Islamist win in Turkey throws Obama’s ISIS fight into doubt

The U.S. may have a new problem in the Middle East, and it’s not the Islamic State.

With the Nov. 1 election of Turkish President Recep Tayyip Erdogan, the U.S. must now rely on an emboldened leader who is expected to push the country toward a more authoritarian state dominated by his Islamist AK Party.

Washington sees Ankara as not only an essential ally in the fight against the Islamic State, but due to its geostrategic location, is also a necessary partner when it comes to countering a resurgent Russia. Both points give Erdogan leverage over President Obama and his foreign policy.

That leverage is most evident in the delicate dance by U.S. officials between providing support for Kurdish groups on the front lines of that fight in both Syria and Iraq and accommodating Ankara’s insistence in preventing Kurdish independence by any means necessary. Further complicating things, one expert said, is the fact that the country just handed Erdogan a mandate.

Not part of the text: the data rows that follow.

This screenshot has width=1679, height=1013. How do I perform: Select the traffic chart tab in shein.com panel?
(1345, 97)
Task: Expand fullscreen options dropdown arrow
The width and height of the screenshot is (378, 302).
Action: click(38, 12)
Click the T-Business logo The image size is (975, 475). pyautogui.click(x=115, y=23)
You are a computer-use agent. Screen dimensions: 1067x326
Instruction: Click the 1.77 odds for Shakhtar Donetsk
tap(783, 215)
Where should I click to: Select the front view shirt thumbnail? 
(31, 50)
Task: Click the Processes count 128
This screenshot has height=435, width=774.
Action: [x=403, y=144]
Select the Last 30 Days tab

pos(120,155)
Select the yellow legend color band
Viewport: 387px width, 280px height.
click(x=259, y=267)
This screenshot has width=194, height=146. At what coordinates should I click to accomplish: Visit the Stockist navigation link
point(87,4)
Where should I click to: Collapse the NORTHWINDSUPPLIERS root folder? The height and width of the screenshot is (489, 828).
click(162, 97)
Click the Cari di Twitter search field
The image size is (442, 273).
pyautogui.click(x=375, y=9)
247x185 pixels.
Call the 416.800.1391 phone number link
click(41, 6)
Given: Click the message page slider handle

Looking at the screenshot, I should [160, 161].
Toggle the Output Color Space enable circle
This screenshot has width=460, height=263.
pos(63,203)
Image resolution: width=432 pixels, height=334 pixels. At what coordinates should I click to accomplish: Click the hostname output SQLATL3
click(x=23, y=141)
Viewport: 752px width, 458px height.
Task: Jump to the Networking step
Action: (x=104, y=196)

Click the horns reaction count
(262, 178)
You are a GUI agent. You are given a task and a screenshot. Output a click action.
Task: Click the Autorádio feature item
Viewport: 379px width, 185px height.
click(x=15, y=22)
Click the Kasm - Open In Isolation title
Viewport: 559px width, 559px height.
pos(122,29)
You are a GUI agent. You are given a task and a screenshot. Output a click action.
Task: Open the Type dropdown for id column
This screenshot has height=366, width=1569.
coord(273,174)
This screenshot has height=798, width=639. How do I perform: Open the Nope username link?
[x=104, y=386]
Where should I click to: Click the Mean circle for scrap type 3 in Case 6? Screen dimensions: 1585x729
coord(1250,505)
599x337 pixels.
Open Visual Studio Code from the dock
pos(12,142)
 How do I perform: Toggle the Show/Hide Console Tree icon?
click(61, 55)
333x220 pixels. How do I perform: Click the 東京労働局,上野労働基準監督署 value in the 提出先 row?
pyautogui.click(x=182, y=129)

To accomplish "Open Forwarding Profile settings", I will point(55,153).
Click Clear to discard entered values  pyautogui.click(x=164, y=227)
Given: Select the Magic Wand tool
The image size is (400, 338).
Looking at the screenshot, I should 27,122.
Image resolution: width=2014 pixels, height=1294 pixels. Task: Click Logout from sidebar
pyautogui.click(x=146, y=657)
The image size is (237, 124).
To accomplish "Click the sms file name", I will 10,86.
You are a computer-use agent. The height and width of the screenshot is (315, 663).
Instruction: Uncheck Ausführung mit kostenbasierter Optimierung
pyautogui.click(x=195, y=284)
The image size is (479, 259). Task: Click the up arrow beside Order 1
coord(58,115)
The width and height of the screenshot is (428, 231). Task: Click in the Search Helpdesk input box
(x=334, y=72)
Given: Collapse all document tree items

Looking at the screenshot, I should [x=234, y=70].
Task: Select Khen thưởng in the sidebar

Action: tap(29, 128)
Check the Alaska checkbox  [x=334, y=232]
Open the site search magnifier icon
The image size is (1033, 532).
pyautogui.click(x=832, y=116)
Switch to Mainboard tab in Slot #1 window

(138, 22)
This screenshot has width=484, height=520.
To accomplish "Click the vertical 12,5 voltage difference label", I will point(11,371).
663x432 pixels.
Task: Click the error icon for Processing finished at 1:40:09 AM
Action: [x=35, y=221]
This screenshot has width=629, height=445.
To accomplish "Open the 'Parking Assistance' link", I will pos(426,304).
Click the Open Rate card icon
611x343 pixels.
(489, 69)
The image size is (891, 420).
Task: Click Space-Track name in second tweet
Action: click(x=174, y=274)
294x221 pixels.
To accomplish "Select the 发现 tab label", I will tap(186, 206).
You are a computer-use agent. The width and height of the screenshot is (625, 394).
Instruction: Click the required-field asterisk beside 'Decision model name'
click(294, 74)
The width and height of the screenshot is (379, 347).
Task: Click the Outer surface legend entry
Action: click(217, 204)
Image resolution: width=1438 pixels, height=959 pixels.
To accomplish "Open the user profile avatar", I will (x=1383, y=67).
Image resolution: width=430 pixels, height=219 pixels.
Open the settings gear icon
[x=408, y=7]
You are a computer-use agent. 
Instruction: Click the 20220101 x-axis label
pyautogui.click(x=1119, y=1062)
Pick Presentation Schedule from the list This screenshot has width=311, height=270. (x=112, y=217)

“I think Erdogan has little reason to care about what the world thinks of him,” said Merve Tahiroglu, a research associate at the Foundation for the Defense of Democracies in Washington.

In fact, analysts see Erdogan’s Turkey heading down the same road as Pakistan, another key U.S. ally with authoritarian tendencies whose own interests diverge from Washington’s enough to be as much a part of the problem of Islamist terrorism as they are part of the solution.

“I have been deeply concerned about the state of Turkish politics,” Sen. Tom Cotton, R-Ark., said after the Nov. 1 vote. “Governmental restrictions and pressure on media freedom, state interference in anticorruption investigations, and politically motivated violence against opposition parties have been blows to Turkey’s democratic traditions.”

In the Islamic State fight, the most recent tweak to U.S. policy in Syria takes advantage of Ankara’s recent opening of the NATO airbase at Incirlik to coalition aircraft, including U.S. A-10 attack jets helping to seal the Syrian-Turkish border, through which many of the foreign fighters reinforcing the extremist group and much of its illicit trade flows. But Erdogan’s government is also widely suspected of at least tolerating the Islamic State’s activities within Turkey, and has been accused of not doing enough to stem the flow of support to the group.

Meanwhile, U.S. efforts in Syria depend on the use of Turkish bases and territory to help Syrian rebel groups, including the most effective, the Kurdish YPG. But there’s a huge problem: The Marxist-leaning YPG is allied with Turkey’s Kurdish PKK, which both Ankara and Washington consider a terrorist group. Erdogan has signaled that he will intensify his war against the PKK after his government’s victory, following the breakdown of peace talks this year.

In a Nov. 9 interview with CNN, Turkish Prime Minister Ahmet Davutoglu said that while Ankara supported the U.S. policy of arming the forces of Iraq’s autonomous Kurdish government, it opposes any aid to the YPG.

“We cannot and we will not tolerate any help to PKK-related groups in Syria or Iraq,” he told CNN.

But U.S. officials cannot ignore that the YPG remains the most effective force in Syria against the Islamic State. As a result, Washington’s recent decision to expand support for existing rebel groups in Syria was the object of delicate negotiations with Ankara, and U.S. officials still carefully choose how they describe it.

In an Oct. 30 news conference a day after the announcement that U.S. special operations forces would be sent to Syria to work with rebel groups, Defense Secretary Ash Carter danced around the question of whether the U.S. was providing direct support to the YPG, noting that U.S. supplies of ammunition were going to the Syrian Arab Coalition, but then saying: “the Kurdish YPG and the Syrian Arab Coalition are essentially working together” to fight the Islamic State.

“For evidence of how this dynamic has made U.S.-Turkish cooperation more difficult with devastating effect for the region, one need look no further than the year that Washington spent seeking greater Turkish support in the fight against the Islamic State only to have its agreement with Ankara be exploited by Erdogan to restart the conflict with the PKK,” the Bipartisan Policy Center said in a report late last month on how the AK Party was transforming Turkey. Among the authors of the report was Eric Edelman, a former U.S. ambassador to Ankara.

The AK Party’s win also is expected to make Turkey a more authoritarian state, which is a problem for NATO’s image as an alliance of democracies. Other alliance members, committed to Ankara’s defense, are likely to overlook human rights abuses as part of a broader strategic calculation of Turkey’s worth. The Pentagon last week dispatched six F-15C fighters to Incirlik, part of a planned deployment of 12. The fighters, designed for air-to-air combat, are intended to reassure Ankara in the face of incursions by Russian aircraft aiding the regime of Syrian President Bashar Assad.

“Under four years of single-party rule by the AKP, Turkey could drift further from the European Union and NATO, strengthening the rise of illiberalism and authoritarianism within the transatlantic alliance,” said Aykan Erdemir, a former member of Turkey’s parliament from the center-left Republican People’s Party who’s now a senior fellow at FDD.